Best Investments for 4000

If you are employed by a company that has a 401K, you are bound by honor, common sense, and economic self-interest to place that money there. If not: shame on you.

The first reason: Your contributions come of the top line of your tax return. You don’t have to pay taxes on that money until you retire. Remember, you have $4,000 that you are going to invest somewhere. If your effective tax rate (state and local, less exemptions) is 20%, you just saved $800 in taxes…for now.

I say “for now”, because you will have to pay those taxes. Let’s say, just for kicks, that you are 30 years old. That means you won’t be paying those taxes for another 35 years.

Put another way: The tax deferment is the same as spotting you 20% on your investment, before you even made a selection!

And it gets even better if you figure that on average people who retire require only 70% of their average income through their working lives. So you stand a good chance of paying those deferred taxes in a lower tax bracket! I think the technical term for that sense of exuberance is “Boo-Yah!”

The second reason is matching contributions from your employer. We’re going to make a guess at what you make, say, $50,000 a year (not bad money, but not great money, either). That’s 8% of your salary. The good news is that your employer will match the first 2% of your contribution. Last I checked, 2% is 25% of 8%, all day long. And while a 2% match is not especially generous, you just got spotted a 25% return on your money…for that first year.

So, so far, we’re talking a net 20% tax holiday on the 401K contribution, plus 25% from matching contributions in the example here. You could park your money in the Bed Mattress Mutual Fund and be making 45% the first year.

Of course, the returns afterward will depend on what you pick to invest in.

My advice is for a $4,000 initial stake is to keep it simple. For the very long run (as in investing for your retirement) I would suggest just buying Spiders.

Huh?

Yes, that’s right. SPY contracts, or shares of a market tracking fund. Why? Because while it is possible to beat the market for a little while, the nearest thing to a sure bet in the market IS the market. This is a great way for small investors to get exposure to the overall market. The prices are basically the S&P500 index, divided by 10. So, as of the Jan 3, 2007 close, you’d be paying $141.37 a share for SPY contracts. Oh, and you get quarterly dividends (the last disbursement on the 15th of September was for 57.9 cents/share).

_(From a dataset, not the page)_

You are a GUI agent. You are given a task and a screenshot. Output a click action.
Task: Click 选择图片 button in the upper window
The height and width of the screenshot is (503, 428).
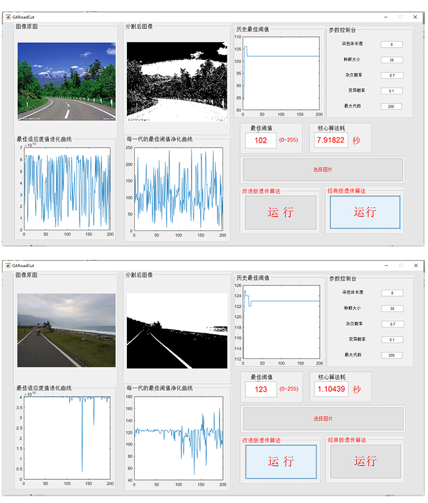[x=323, y=170]
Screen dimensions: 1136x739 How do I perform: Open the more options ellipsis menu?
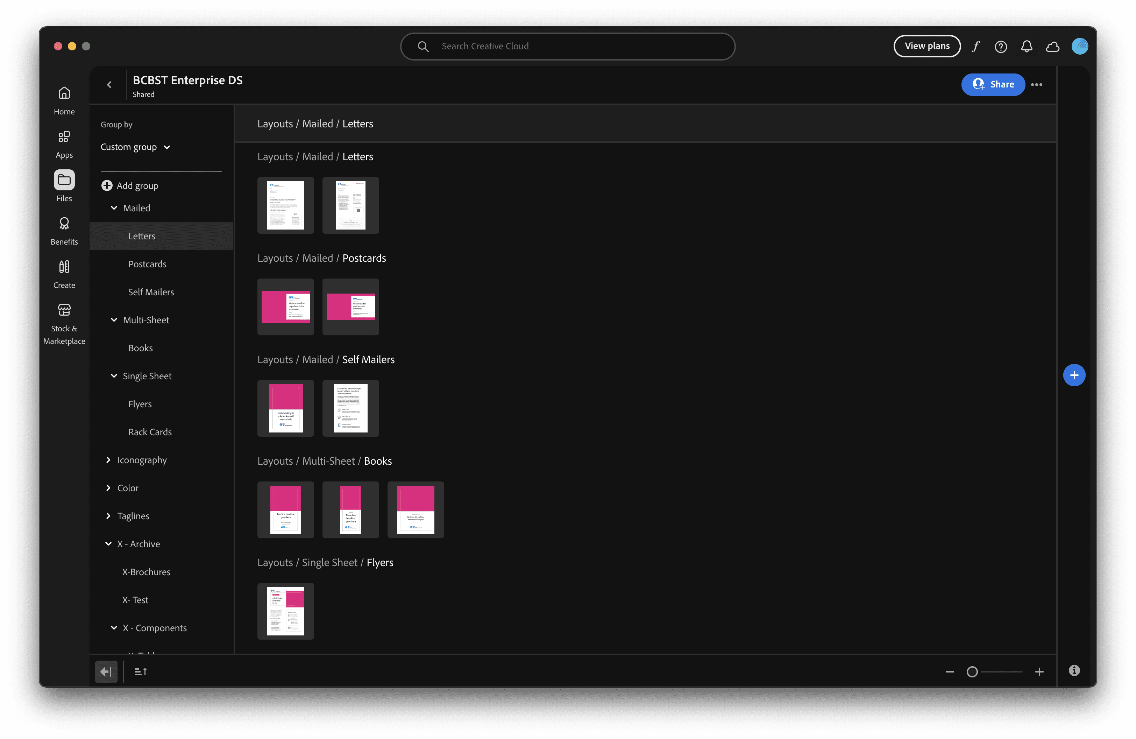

Ultimately, though, returns on the SPY contract are driven by returns over time for the S&P500 Index.

I obtained historical S&P500 closing prices for the past 25 years from finance.yahoo.com (link: http://finance.yahoo.com/q?s=%5EGSPC), and looked at final closing prices for each year.

The average annual return is 11.31%. The standard deviation is 14.93%; sometimes markets do have bad years, and you need to be emotionally ready for that. However, in the long run you win, and win big, with the S&P500 and the SPYs that track it.

Marking down for our 2% inflation assumption, that gets you a rule-of-thumb 9.4% rounded annual return. And you’re getting spotted 35% out the gate

So, what does that mean for our $4,000 investment?

First you get the initial 20% tax break…and we’re going to assume you park that into the SPY contracts, too. $4,800.

Now, your company matches you $1,000. Now you’re at $5,800.

The market averages 9.4% after inflation for the next 35 years.

You retire, and that initial $4,000 is now $134,597, inflation-adjusted. After taxes, assuming you cash out the whole stash right away, that comes to $112,164 (assuming you still pay 20%).

That comes out to an after-tax, after-inflation return is 10.57% a year on your original $4,000.

Now with just an IRA, or a 401K without matching, you’d make 9.97% a year. That comes out to $92,825 on retirement. Again, that’s after taxes and inflation.

Or, you could just take your 9.40%, and have $77,354 when you retire.

Other investment choices are valid, of course, depending on one’s risk tolerance. I stand by this advice: It’s easy to get caught up in the thrill of trading, of picking hot stocks. Play the markets if you want, but do not mess around with your nest egg or cash cushion and expect it to be there when you need it most. There are far worse things than ‘merely’ beating the S&P by a few basis points, and doing so consistently. Not taking advantage of the 401K/IRA option is one of them.